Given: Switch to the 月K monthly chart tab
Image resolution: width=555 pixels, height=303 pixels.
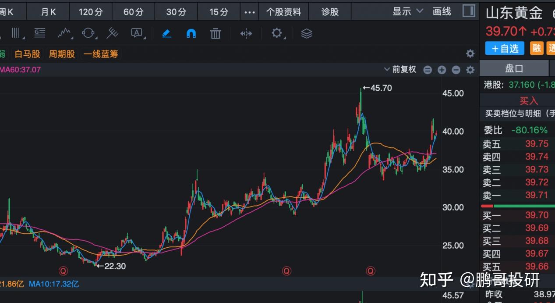Looking at the screenshot, I should [48, 11].
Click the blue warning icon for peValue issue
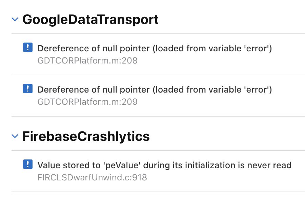The height and width of the screenshot is (200, 305). tap(27, 165)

--- Problem ---
The records above should be written out in full and unchanged, except that pictures are dropped.

--- Result for this exercise ---
Given: Switch to the 月K monthly chart tab
Image resolution: width=555 pixels, height=303 pixels.
Looking at the screenshot, I should [48, 11].
Click the blue warning icon for peValue issue
The height and width of the screenshot is (200, 305). tap(27, 165)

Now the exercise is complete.